Il vicepremier e Ministro del Lavoro Luigi Di Maio lo aveva annunciato a Catania. E così è stato: la delibera per il taglio dei vitalizi agli ex parlamentari è appena approdata sul tavolo dell’ufficio di presidenza della Camera. Roberto Fico intende sforbiciare ben 1.200 assegni che attualmente ricevono alcuni ex deputati. “Il taglio ai costi della politica è un tema su cui ci siamo concentrati da tempo” ha dichiarato il Presidente della Camera dei Deputati. “È tra i principali obiettivi della legislatura” ha ribadito.

Per il via libera alla Camera, però, bisognerà attendere ancora qualche giorno mentre al Senato la pratica risulta essere in stand-by poiché Elisabetta Casellati si trova in missione all’estero dove rimarrà per tutta la settimana.
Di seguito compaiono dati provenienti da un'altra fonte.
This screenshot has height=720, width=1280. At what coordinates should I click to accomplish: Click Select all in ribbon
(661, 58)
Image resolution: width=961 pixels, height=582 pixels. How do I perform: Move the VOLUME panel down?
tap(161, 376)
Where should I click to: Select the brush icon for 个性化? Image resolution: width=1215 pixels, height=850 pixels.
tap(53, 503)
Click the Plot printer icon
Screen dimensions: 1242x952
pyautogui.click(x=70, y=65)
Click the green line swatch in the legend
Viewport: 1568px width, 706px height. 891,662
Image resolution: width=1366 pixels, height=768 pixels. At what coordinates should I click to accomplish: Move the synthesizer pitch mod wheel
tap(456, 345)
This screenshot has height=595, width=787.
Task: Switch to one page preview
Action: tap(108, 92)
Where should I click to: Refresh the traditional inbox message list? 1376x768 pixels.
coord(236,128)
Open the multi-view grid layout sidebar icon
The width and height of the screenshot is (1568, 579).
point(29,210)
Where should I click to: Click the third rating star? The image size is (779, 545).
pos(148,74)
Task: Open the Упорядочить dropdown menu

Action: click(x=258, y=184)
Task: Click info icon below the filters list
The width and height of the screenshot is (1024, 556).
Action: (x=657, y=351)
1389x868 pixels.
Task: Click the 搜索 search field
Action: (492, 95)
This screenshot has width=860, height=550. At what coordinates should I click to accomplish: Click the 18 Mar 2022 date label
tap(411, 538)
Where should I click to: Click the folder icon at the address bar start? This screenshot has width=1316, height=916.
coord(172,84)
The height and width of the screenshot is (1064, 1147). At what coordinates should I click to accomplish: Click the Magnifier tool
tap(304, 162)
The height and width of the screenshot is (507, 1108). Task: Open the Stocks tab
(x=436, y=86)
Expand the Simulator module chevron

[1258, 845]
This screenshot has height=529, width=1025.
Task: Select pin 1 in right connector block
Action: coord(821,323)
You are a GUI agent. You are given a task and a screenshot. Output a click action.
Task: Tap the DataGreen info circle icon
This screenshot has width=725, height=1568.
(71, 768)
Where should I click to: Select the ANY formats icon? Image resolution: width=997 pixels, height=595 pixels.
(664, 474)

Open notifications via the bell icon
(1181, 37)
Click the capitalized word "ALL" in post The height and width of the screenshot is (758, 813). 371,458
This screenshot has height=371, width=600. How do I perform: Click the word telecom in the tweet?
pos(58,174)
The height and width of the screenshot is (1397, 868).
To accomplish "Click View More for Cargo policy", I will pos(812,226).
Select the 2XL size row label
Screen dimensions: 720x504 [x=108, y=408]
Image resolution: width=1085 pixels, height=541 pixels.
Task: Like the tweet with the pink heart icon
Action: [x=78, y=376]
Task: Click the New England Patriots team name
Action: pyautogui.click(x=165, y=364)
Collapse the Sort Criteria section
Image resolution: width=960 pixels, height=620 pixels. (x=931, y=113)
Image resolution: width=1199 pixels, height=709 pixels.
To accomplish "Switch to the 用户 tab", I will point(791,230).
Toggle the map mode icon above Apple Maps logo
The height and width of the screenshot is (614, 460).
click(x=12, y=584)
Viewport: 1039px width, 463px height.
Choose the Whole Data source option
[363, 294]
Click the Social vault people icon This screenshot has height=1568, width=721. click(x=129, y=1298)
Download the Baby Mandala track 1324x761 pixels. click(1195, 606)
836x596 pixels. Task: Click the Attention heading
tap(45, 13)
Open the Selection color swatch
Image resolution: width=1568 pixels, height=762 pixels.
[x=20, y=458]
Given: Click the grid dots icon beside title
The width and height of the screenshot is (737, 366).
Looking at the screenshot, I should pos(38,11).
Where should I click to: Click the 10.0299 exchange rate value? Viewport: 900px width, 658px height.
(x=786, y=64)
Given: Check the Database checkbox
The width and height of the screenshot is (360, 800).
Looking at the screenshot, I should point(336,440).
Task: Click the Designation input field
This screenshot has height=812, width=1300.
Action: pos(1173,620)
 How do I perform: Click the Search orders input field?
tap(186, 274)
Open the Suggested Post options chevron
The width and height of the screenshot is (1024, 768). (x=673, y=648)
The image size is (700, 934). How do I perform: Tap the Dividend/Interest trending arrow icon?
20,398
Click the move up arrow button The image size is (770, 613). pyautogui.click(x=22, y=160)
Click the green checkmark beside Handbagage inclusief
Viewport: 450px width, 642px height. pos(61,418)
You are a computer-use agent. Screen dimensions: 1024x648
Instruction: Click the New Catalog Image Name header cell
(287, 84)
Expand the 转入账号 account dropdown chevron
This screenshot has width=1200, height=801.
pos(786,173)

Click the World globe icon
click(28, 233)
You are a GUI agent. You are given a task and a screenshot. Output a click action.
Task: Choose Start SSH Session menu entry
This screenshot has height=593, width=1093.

Il M5s, dunque, è intenzionato ad andare fino in fondo; il Pd probabilmente non si opporrà mentre Forza Italia, secondo i beninformati, non avrebbe ancora deciso.

Numeri alla mano, secondo i calcoli dei questori, con questa sforbiciata si potrebbero risparmiare tra i 18 e i 20 milioni di euro: pochissimi i vitalizi che rischiano un taglio tra il 50% e l’80% mentre la maggioranza degli assegni, circa 700, subiranno una riduzione che oscilla tra il 20% e il 50%. Lo strumento legislativo che si intende utilizzare sarà una delibera e non una legge.